YA ARC Review: THERE’S SOMETHING ABOUT SWEETIE by Sandhya Menon

Title: THERE’S SOMETHING ABOUT SWEETIE

Author: Sandhya Menon

Rating: ⭐ ⭐ ⭐

Release Date: 05.14.2019

TW: mention of fatphobia

Ashish Patel didn’t know love could be so…sucky. After he’s dumped by his ex-girlfriend, his mojo goes AWOL. Even worse, his parents are annoyingly, smugly confident they could find him a better match. So, in a moment of weakness, Ash challenges them to set him up.

The Patels insist that Ashish date an Indian-American girl—under contract. Per subclause 1(a), he’ll be taking his date on “fun” excursions like visiting the Hindu temple and his eccentric Gita Auntie. Kill him now. How is this ever going to work?

Sweetie Nair is many things: a formidable track athlete who can outrun most people in California, a loyal friend, a shower-singing champion. Oh, and she’s also fat. To Sweetie’s traditional parents, this last detail is the kiss of death.

Sweetie loves her parents, but she’s so tired of being told she’s lacking because she’s fat. She decides it’s time to kick off the Sassy Sweetie Project, where she’ll show the world (and herself) what she’s really made of.

Ashish and Sweetie both have something to prove. But with each date they realize there’s an unexpected magic growing between them. Can they find their true selves without losing each other?

My Review:

I was given an eARC in exchange of an honest review.

A simultaneously funny and heartfelt story about two desi teenagers falling in love while finding their own self-worth.

The book follows two teenagers, Ashish and Sweetie as they find each other and fall in love challenging all their differences and their surroundings that say they cannot be together. As always, Menon brilliantly puts together this warm and lighthearted story of love and self-discovery.

Yes, I loved this book. I always love my littol desi teens falling in love and making their place in this world no matter the odds. Ashish and Sweetie does the same here. And I found myself rooting for them from the beginning to end, cheering Sweetie through every challenge she overcame, every bold move she dared to make.

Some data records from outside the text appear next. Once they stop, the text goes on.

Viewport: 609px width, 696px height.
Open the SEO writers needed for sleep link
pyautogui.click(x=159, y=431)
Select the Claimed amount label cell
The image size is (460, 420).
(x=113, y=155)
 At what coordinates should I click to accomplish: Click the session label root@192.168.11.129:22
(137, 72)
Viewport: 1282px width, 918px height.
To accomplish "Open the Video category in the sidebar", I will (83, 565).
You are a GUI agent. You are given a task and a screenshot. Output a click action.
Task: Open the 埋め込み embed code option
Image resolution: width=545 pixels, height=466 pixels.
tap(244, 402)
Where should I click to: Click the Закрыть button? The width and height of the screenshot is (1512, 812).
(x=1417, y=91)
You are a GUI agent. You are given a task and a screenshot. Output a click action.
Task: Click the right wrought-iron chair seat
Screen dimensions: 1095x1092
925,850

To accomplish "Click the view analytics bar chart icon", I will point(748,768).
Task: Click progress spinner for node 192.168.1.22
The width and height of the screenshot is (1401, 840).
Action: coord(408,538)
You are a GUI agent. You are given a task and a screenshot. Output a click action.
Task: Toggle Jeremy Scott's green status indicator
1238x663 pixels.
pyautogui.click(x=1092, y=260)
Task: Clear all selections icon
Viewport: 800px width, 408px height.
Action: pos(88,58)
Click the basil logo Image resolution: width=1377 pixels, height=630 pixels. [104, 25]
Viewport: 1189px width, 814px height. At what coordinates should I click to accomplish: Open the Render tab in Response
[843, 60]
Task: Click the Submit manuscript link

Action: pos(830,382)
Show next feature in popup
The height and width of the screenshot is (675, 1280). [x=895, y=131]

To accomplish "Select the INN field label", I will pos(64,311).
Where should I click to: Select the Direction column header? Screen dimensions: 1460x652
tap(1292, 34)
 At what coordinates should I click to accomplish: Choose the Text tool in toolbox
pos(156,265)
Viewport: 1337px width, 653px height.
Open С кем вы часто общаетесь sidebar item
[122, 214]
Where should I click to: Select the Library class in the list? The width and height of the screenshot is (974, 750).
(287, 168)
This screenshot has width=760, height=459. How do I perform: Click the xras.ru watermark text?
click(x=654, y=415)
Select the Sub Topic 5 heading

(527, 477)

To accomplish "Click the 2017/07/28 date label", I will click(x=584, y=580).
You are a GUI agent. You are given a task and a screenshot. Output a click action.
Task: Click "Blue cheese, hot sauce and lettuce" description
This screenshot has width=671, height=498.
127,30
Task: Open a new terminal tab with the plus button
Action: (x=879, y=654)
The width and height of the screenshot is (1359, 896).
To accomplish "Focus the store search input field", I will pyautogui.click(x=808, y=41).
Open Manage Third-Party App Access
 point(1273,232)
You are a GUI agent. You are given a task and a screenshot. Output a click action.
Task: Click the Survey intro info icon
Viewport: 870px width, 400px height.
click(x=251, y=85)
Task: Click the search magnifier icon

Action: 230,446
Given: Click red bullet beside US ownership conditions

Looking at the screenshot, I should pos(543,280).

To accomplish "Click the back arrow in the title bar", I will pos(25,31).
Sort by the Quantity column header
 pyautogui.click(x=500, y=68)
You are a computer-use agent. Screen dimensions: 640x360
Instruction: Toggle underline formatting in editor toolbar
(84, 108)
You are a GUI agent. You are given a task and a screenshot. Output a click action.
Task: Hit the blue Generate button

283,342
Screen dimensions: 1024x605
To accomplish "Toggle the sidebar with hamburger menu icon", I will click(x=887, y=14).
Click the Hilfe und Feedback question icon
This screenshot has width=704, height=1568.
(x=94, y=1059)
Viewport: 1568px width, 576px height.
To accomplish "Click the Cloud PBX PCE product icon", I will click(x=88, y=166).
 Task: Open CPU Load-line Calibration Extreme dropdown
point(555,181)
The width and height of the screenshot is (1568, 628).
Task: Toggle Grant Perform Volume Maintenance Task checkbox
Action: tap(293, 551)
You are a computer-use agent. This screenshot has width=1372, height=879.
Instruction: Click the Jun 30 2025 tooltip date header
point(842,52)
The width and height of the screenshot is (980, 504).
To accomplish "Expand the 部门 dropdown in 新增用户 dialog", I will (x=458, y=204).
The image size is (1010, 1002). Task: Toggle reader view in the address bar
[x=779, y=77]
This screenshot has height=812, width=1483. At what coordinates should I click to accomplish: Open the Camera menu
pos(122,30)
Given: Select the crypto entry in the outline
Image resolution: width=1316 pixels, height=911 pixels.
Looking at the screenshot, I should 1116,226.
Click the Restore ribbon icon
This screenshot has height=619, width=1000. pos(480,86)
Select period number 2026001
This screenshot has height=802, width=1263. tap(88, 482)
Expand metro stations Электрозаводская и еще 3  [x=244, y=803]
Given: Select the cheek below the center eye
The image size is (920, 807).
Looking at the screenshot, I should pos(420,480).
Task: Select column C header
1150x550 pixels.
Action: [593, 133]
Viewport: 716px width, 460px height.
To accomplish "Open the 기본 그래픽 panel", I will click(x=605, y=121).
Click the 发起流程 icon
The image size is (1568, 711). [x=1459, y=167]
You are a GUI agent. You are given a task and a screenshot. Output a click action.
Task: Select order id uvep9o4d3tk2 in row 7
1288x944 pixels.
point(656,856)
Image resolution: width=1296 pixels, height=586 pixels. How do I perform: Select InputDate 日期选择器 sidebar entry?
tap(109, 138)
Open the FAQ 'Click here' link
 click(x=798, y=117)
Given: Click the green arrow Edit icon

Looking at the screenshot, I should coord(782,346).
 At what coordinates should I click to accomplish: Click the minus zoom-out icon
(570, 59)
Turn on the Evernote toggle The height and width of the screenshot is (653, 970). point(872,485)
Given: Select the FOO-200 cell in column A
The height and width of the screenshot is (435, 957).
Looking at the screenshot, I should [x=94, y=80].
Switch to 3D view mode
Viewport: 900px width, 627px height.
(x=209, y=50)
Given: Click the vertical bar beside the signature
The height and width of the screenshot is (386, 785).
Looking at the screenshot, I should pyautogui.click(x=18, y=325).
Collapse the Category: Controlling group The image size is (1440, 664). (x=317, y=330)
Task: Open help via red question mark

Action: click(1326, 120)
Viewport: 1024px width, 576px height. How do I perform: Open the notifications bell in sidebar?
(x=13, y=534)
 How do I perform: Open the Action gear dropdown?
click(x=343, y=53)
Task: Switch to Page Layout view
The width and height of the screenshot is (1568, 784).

The story started off great, and I loved how easily I was immersed in it and empathizing with Sweetie and Ashish from page one. The story was funny and heavy at the same time. It explored the fatphobia in Indian communities with nuance. But as the story progressed, the pacing fell flat. It was too repetitive and the story didn’t feel like it was moving at any specific direction.

The characters were all three dimensional but totally predictable. They slowly developed throughout the book and turned relatable. I loved loved *loved* Sweetie with all her sass and carefully masked insecurities. Sure, she had some unrealistically feisty friends, but I loved them as well. The way Sweetie slowly learned not to hide herself and to stand up for herself made me so happy to read about.

As for Ashish’s character, I loved that he was exactly how Menon writes her male characters–respectful, empathetic and understanding. Ashish was everything a man should be. But he wasn’t portrayed as a realistic teenager. He is a seventeen-year-old fuckboi kind of person, but his monologues sounded like that of a pearl-clutching soccer mom. In no way I could see the badboy Ashish he was supposed to be on the page.

Menon’s usual narrative didn’t fit this story. Both characters here were supposed to be more or less unlikeable, the playboy and the girl challenging societal norms. But they kept spiraling back to being these very nice and well-behaved characters like teens being watched over by overprotective mothers. And it just thew everything out of place.

Overall, I finished this book only because I wanted to see Sweetie thrive. It might be a slow read but the relationship dynamics Menon portrays is always worth reading.